Essentials of the investigation
The Three C Study was an investigator-initiated proof-of-concept trial conducted at five hospitals in the Cleveland Clinic health system to assess for an early efficacy signal. Its cohort consisted of 45 patients hospitalized with COVID-19 who met the requirements of evidence of myocardial injury (i.e., troponin above the 99th percentile upper reference limit) and a C-reactive protein concentration above 50 mg/L.
Patients were randomized in a double-blind manner to a single intravenous infusion of one of the following, using 1:1:1 allocation:
- 300 mg of canakinumab
- 600 mg of canakinumab
The primary endpoint was time to clinical improvement on day 14 after infusion, defined as either improvement by two or more points on a seven-point scale or discharge from the hospital. Mortality at day 28 was the secondary endpoint, with clinical improvement or discharge at day 28 serving as an exploratory endpoint.
Results were as follows:
- There was no significant difference in time to clinical improvement by day 14 between either of the canakinumab groups and the placebo group.
- At day 28, mortality was 18.8% in the placebo group, 21.4% in the low-dose (300 mg) canakinumab group and 6.7% in the high-dose (600 mg) canakinumab group.
- At day 28, rates of clinical improvement or discharge were 68.8% in the placebo group, 78.6% in the low-dose canakinumab group and 93.3% in the high-dose canakinumab group.
- No treatment-related deaths occurred, and rates of adverse events were comparable among the groups.
Interpretation and implications
Although the study did not meet its primary efficacy endpoint, the authors note that the similar 14-day outcomes across all study arms may be related in part to the fact that none of the 10 patients who were intubated at baseline (22.2% of the cohort) showed clinical improvement within that time window.

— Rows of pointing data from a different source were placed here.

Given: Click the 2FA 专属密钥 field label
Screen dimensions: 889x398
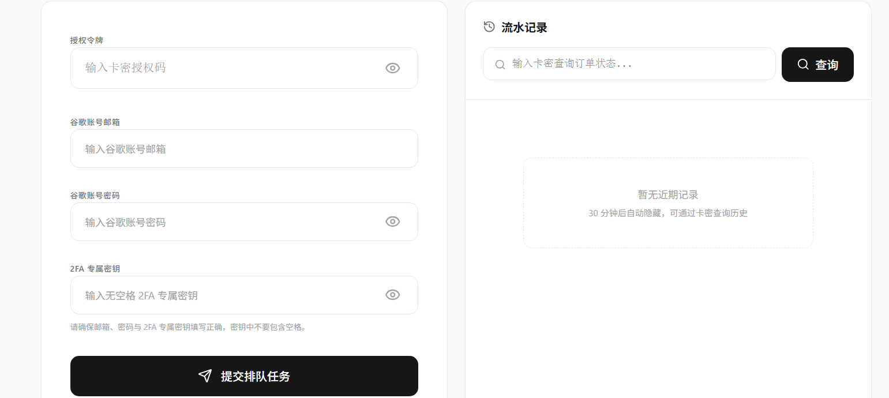Looking at the screenshot, I should pyautogui.click(x=95, y=269).
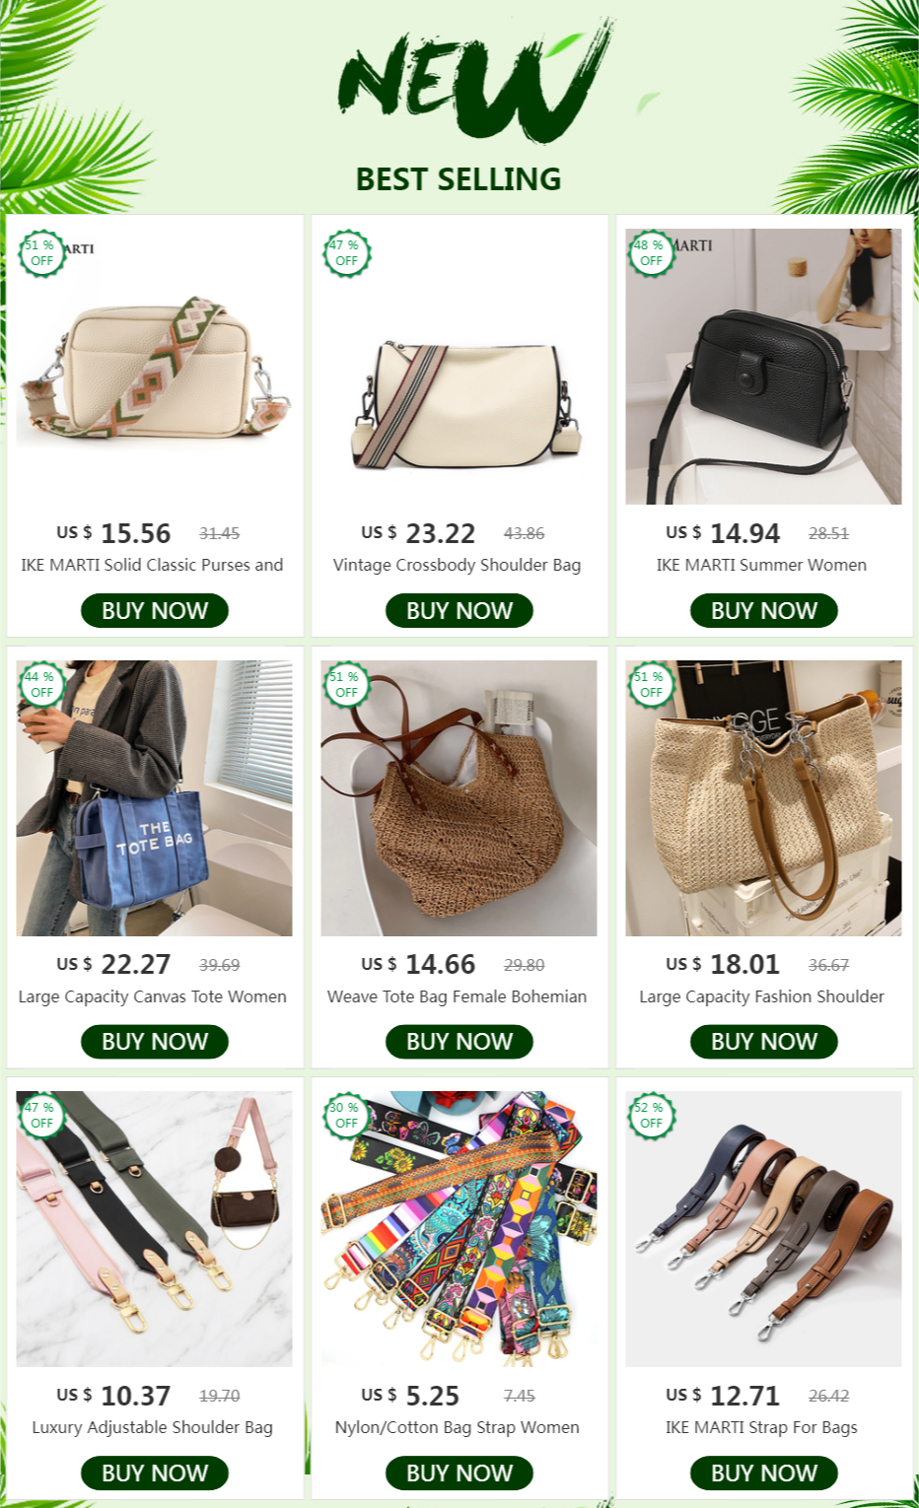Click the 48% OFF badge on the black Summer Women bag
Screen dimensions: 919x1508
click(x=651, y=253)
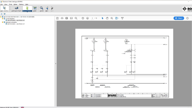The height and width of the screenshot is (108, 192).
Task: Click the page number input field
Action: 92,18
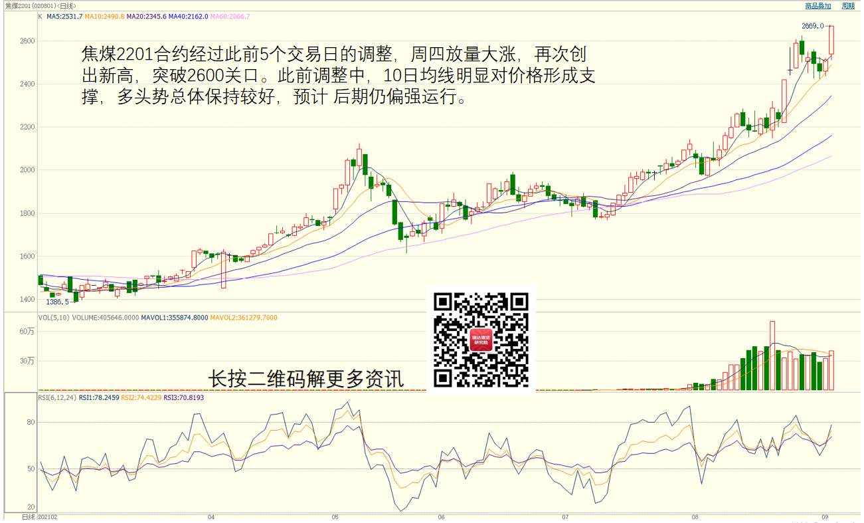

“In this regard, our results align with those of other therapeutic studies among hospitalized COVID-19 patients,” Dr. Cremer observes. “Patients with COVID-19 and myocardial injury may simply be unlikely to show clinical improvement at two weeks, particularly if they require mechanical ventilation at baseline. Yet the numeric benefits we observed at 28 days with 600 mg of canakinumab — in terms of mortality and rates of clinical improvement — argue for larger investigations that use this higher dose and evaluate efficacy at 28 days. Given canakinumab’s linear dose-dependent pharmacokinetics and the absence of a safety signal with the 600-mg infusion, focusing on higher doses makes sense.”
The authors acknowledge the limitations of their study’s small size but note that randomized controlled trials have been in desperately short supply in the treatment of patients hospitalized with COVID-19. “Well-designed hypothesis-generating studies are needed, particularly for these high-risk, critically ill patients with myocardial injury and high levels of systemic inflammation,” says Dr. Menon.
“We hope these findings may lead the way to improved outcomes from better-refined anti-inflammatory treatment strategies in future trials,” Dr. Cremer concludes.
The study was funded by an investigator-initiated grant from Novartis.